We assume that when the plaintiff brought this suit he was entitled to the removal of that part of the defendants' building that encroaches upon his land, on the theory that his title was paramount to the titles created on June 19, 1925. Westhampton Reservoir Recreation Corp. v. Hodder, 307 Mass. 288 . Ferrone v. Rossi, 311 Mass. 591 . Beaudoin v. Sinodinos, 313 Mass. 511 . Doody v. Spurr, 315 Mass. 129 . Goldstein v. Beal, 317 Mass. 750 . But the plaintiff had to accept all the burdensome consequences of his own theory. He had to disclaim any rights under the deeds of June 19, 1925, and accept the legal situation as it existed when the mortgage was given in 1923. In order to obtain a strip of land two and one half feet wide in the vacant condition in which he was entitled to it and subject to a right of way, he would be required in all justice and equity to tear down a part of his own building three times as large and
restore to the defendants an unobstructed right of way over the land covered by that part. He does not ask, and doubtless would not accept, such a Pyrrhic victory. He demands equity, but will do no equity. He is not entitled to draw the sweet out of inconsistent theories, leaving the bitter for the defendants. Quincy Trust Co. v. Woodbury, 299 Mass. 565 , 568. Bates v. Southgate, 308 Mass. 170 , 183. Boston Five Cents Savings Bank v. Brooks, 309 Mass. 52 , 58. The judge rightly refused to lend injunctive aid to such inequity.

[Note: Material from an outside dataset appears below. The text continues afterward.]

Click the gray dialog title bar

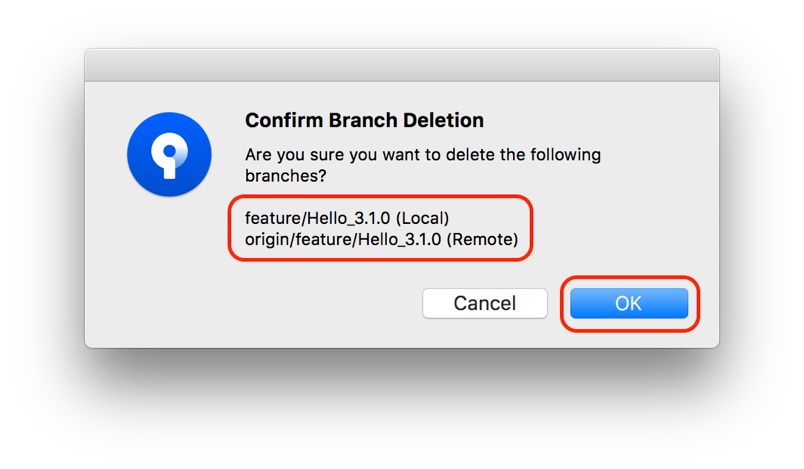click(402, 65)
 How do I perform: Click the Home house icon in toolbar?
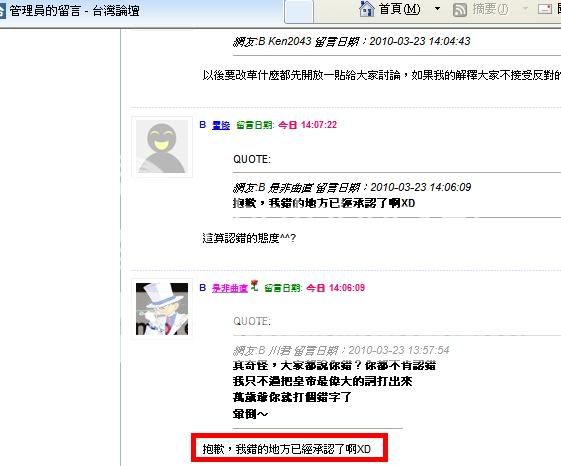pos(367,9)
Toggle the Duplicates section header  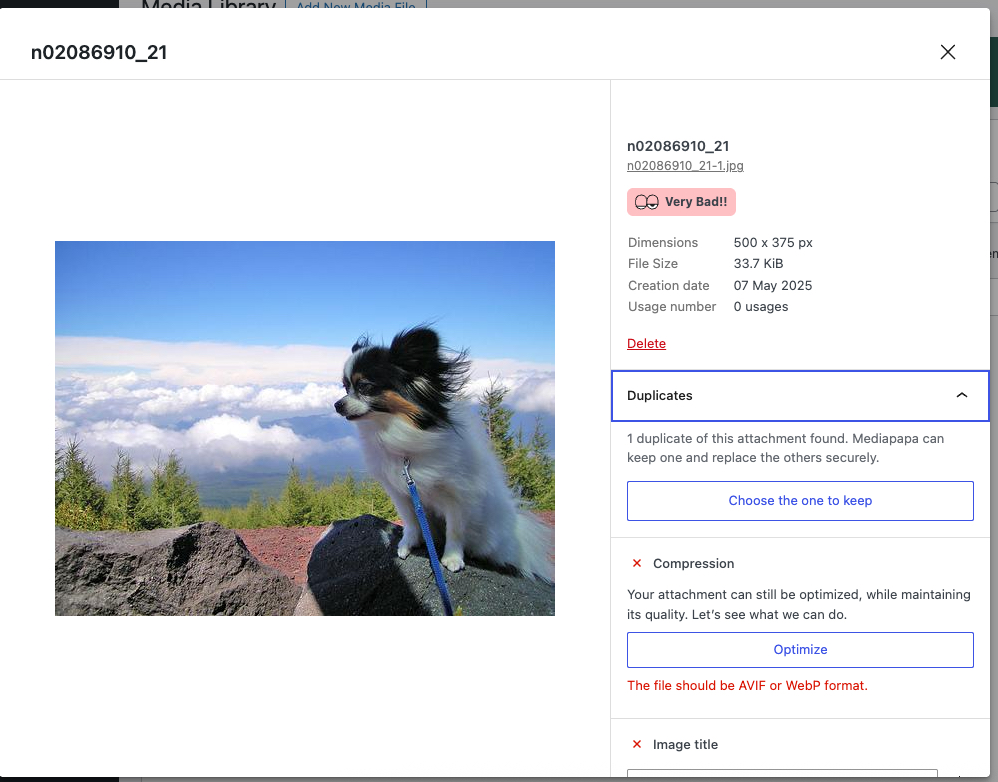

But though an injunction was properly denied, the plaintiff is entitled to any damages that he suffered by the loss of his strip of land two and one half feet wide, and those damages ought to be determined in the present suit, as is customary. E. Kronman, Inc. v. Bunn Bros. Inc. 258 Mass. 562 , 568. McCormick v. Proprietors of the Cemetery of Mount Auburn, 285 Mass. 548 , 552-553. The measure of his damages is the amount by which the value of his property with the title as it existed prior to June 19, 1925, would exceed the value thereof with the title as it would exist under the conveyances made on that day. Questions of fact as well as questions of law are open for our decision on an appeal in equity. Upon the facts of this case we have no hesitation in assessing the amount of the plaintiff's damages at nothing. His case is worthless.
Final decree affirmed, with costs to the defendants against the plaintiff.
[Note 1] Fowler conveyed to the defendants the strip ten feet wide covered by the right of way, for the purpose of merging and destroying the right of way. As a part of the same transaction, the defendants reconveyed to Fowler all but the strip two and one half feet wide to the west of and adjoining the defendants' earlier western boundary.